The hero feature is Cressi’s patented modular-adjustment system (referred to as MAS), which essentially lets you loosen the straps for donning and doffing. It sounds like a small thing, but often with other backplates you’ll need to wiggle into the harness instead.

 Cressi’s Modular Adjustment System (MAS) 

Traditional plates can feel a bit rigid until you get used to them. However, the Aquawing’s padding makes it feel recreationally familiar, without turning it into a marshmallow jacket BCD.

There’s also a quick-release crotch strap, which is one of those features you don’t appreciate until you’ve tried to climb a ladder, remove your kit, or just step out of a harness neatly at the end of a dive. On the Aquawing Max, it attaches via a buckle rather than being threaded through the waistband, which makes exits and gear handling feel noticeably more civilized.

Getting the fit right without overthinking it

 

The Aquawing Max is a unisex design, and in practice it adjusts to a wide range of body types because the harness is meant to be dialed in rather than “sized” in the jacket-BCD sense. The first goal is to get the plate height correct so the tank sits where it should and the wing doesn’t feel like it’s tugging up or down.

This is where the backplate nature of the design becomes apparent, as adjustments will require tools and some time. The padding is thick and comfortable, but it’s secured in a way that will require an Allen key if you want to reposition things. It’s not difficult, but you should adjust from the comfort of your living room floor, not on a busy dive deck.

Major adjustments can be done with a simple Allen key set. Once the height feels correct, the everyday fit is straightforward: loosen the MAS to get your shoulders in; tighten down at the waist; and tidy excess webbing. The waistband arrives generously long, but you can always shorten the length if need be.

In-water performance: the “why” of switching becomes obvious

 

Using the Aquawing Max 

Underwater, the Aquawing Max behaves like what it is: a BPW-inspired system designed to make trim and stability feel natural. The donut wing distributes air evenly and, combined with the rear trim pockets on the tank bands, it’s easy to find a balanced, horizontal position.

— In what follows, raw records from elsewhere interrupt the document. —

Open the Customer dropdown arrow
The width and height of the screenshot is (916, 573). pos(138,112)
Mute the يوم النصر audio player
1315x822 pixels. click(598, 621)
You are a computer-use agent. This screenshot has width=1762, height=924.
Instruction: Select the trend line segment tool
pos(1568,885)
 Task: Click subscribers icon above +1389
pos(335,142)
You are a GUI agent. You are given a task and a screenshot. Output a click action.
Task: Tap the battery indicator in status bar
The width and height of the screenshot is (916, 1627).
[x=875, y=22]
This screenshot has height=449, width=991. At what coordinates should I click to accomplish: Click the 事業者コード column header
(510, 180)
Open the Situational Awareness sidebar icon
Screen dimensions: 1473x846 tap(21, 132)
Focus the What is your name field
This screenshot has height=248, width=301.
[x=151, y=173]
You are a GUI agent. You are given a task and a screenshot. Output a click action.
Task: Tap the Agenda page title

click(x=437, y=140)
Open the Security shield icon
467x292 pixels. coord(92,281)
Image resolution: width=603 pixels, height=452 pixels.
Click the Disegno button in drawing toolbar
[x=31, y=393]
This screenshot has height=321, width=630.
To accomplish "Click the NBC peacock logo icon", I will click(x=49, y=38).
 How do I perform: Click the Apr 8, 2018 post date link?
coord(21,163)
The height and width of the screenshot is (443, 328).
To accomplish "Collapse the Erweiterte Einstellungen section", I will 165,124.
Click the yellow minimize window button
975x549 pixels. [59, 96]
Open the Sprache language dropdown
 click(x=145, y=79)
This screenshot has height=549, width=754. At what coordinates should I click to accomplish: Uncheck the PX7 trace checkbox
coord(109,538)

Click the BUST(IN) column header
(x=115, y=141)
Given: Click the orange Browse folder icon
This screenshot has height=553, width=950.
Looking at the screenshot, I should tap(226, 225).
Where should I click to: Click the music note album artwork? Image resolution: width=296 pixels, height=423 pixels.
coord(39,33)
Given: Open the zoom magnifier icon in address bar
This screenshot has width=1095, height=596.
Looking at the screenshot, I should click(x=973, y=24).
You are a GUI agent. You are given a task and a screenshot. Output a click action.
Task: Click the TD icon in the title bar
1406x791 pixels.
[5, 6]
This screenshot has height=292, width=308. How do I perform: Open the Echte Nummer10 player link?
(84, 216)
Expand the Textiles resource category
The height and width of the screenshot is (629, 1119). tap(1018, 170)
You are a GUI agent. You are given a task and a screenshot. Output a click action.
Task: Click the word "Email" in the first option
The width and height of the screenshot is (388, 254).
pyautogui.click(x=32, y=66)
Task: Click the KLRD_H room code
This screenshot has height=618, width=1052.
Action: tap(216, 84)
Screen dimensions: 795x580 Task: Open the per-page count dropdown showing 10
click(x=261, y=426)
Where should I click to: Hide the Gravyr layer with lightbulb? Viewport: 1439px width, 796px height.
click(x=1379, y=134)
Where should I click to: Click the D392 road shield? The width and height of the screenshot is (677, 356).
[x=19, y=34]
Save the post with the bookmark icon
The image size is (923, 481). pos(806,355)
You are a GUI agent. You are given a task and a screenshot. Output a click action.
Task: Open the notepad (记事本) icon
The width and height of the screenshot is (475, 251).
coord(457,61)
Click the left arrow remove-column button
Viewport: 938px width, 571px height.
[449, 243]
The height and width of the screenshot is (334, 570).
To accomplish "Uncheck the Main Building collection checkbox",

We tested it in both warm water with light exposure protection and in cold water with a drysuit. Consistently, the Aquawing Max demonstrated a stable tank connection, secure harness, and buoyancy that didn’t shift around the torso. If you’ve ever felt a jacket BCD “roll” slightly when you change position, you’ll notice how solid and steady the Aquawing feels by comparison.

There are pre-bent D-rings up on the shoulders, around the waist, and an additional D-ring at the back that’s handy for things like a DSMB. It isn’t trying to be a full technical platform, but you’ll have enough options to clip and stow gear neatly.

One practical note: because this is a minimalist backplate-style setup, you’ll likely want a clip solution for your octopus (and any other hoses you like to keep tidy). It’s not a flaw so much as the reality of a cleaner system-less built-in storage means you choose your own hose management.

Travel and cold-water flexibility

The Aquawing Max is genuinely travel-friendly.

The Aquawing Max is genuinely travel-friendly as the aluminum backplate keeps overall weight down at 8.5 lb/4 kg. There’s a strong carry handle that makes moving the kit around easier, and the whole unit feels compact compared to many jacket BCDs.

Cold water is where many “travel-friendly” systems start to show their limitations because divers often need extra weight-that the system cannot accommodate-to counteract heavier drysuits. With many BPWs, you’d swap the backplate from aluminum to a stainless steel to account for that, but the Aquawing doesn’t have that option. Instead, Cressi offers a 5.5 lb/ 2.5 kg bar that can be attached if need be.

Final thoughts: The Cressi Aquawing bridges to BPW

 

The Cressi Aquawing system best suits divers who want to move from a jacket-style BCD into something with better trim and a cleaner profile. 

Travel divers who still want a serious, stable system and recreational divers curious about BPW diving but not interested in building a rig from separate parts are the ideal audience. If that’s you, the Aquawing Max is an ideal, easy entry into backplate-and-wings.